How I discovered testing is not optional
So, this is a mistake I made in 2018. Three or four months after I started working as an RSE I was given some 2000 lines of Fortran 77 or even older (our team works on performance optimisation). At the time, the code was serial and it actually had quite good performance on one core - the physicist who was working on it had worked with Archer webinars and that kind of thing to do some optimisation. So it was performing quite well, but they needed it to be parallel: They needed to go to bigger problems and they needed to get results more quickly as they scaled up. They thought 12x might be sufficient performance and our HPC machines have more cores than that per node, so hopefully it wouldn’t be needed to go beyond a single node. They gave an example problem that ran in about an hour. The initial projection we’d made was that maybe it would take three months for one RSE to do this. This wasn’t based on any experience because we were a very new team at that point and didn’t have that many projects under our belt
I took this project on myself and my approach was this: The first thing I did was to benchmark the example problem with a variety of compilers and compiler options. So we found that using the auto-parallel optimisation in Intel gave us 4x speed-up, which was great, that was a really good quick win. We gave that back to the researcher as an interim improvement while we worked on the proper parallelisation. I profiled the code with intel VTune and identified where the hotspots were - there were two to three functions that were taking up the majority, about 90% of the runtime. So we knew we needed to work on those and we’d heard about OpenMP, how it’s really easy and you just put some directives around where your code’s taking its time and it makes everything go faster, right? So we spent some time working on that.

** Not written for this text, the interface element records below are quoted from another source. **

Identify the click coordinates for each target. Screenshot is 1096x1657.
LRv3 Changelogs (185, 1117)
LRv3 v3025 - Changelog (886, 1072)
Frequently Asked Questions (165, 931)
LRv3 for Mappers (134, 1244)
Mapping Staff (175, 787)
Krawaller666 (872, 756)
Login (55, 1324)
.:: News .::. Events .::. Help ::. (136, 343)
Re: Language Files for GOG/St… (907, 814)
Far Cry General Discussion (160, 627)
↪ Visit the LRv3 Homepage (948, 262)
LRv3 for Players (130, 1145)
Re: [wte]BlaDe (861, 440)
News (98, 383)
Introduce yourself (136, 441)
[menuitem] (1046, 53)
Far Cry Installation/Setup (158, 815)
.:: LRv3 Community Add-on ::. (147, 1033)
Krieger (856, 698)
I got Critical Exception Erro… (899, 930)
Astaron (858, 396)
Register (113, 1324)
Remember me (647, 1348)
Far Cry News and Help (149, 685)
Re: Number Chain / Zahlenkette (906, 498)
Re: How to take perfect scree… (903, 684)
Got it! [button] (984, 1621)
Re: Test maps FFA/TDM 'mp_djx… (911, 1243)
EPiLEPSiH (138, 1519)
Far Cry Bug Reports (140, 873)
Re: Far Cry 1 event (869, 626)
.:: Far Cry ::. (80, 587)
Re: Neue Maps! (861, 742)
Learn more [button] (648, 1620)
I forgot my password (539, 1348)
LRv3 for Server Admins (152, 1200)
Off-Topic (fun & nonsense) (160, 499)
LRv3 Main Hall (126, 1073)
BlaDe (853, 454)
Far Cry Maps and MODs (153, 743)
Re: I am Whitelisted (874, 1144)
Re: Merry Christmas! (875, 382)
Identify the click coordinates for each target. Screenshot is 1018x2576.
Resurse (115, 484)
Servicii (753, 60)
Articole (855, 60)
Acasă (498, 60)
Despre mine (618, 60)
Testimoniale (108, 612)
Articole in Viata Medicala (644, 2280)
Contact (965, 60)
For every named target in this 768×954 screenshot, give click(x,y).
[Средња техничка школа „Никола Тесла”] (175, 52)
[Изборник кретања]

And then things go south. So, this doesn’t work. The code starts segfaulting all over the place and we can’t work out why that is and we’re getting cryptic messages when the application terminates. And then when we stop it from segfaulting, the code runs more slowly - I’m using the word “we”, I mean “I”, I was working on this, this is entirely my mistake. The code runs more slowly, so it’s maybe parallelizing but it’s certainly not going faster which was the aim of the parallelism. And at the same time it was also giving the wrong answer! I had no idea why this was because, you know, this was 2000 lines of monolithic Fortran. So, yeah. The project was delayed and I had to abandon that month of work on OpenMP, which was a waste of time.
The way I recovered from this was to, firstly, write regression tests for each function to figure out where things were going wrong. Then I tidied and refactored the code a little bit so that I could actually understand what each section was doing while I was working on it rather than blindly adding directives to it. I needed to make sure that I didn’t lose the readability for the researcher who is a Fortran developer and doesn’t want to be dealing with things that aren’t Fortran. Then I switched to using MPI to parallelise function by function, because I’m a lot more familiar with MPI. The researcher was also saying that perhaps the code would need to scale beyond one node at some point, so being more flexible in that direction was a good idea. Finally, in some sense the way this application was structured lent itself quite nicely to MPI parallelism. So in the end, because I’m leading the team as well as doing this development, I ran out of time to work on it so I had to hand it over to another team member to finalise. Dr Michele Mesiti gave a talk at the RSE conference in 2019 about the final version of this.
So what did I learn?
- Don’t believe the hype around technologies.
- Testing is not optional: you can’t cut back on testing, you can’t just jump in and do stuff because you’re going to waste all of your time, you’re going to have to abandon it and go back and write tests anyway.
- As a more management-related one: it’s hard to lead a team and also keep to a timeline while you’re doing software development. You have to bear that in mind when you’re deciding who’s going to do what work.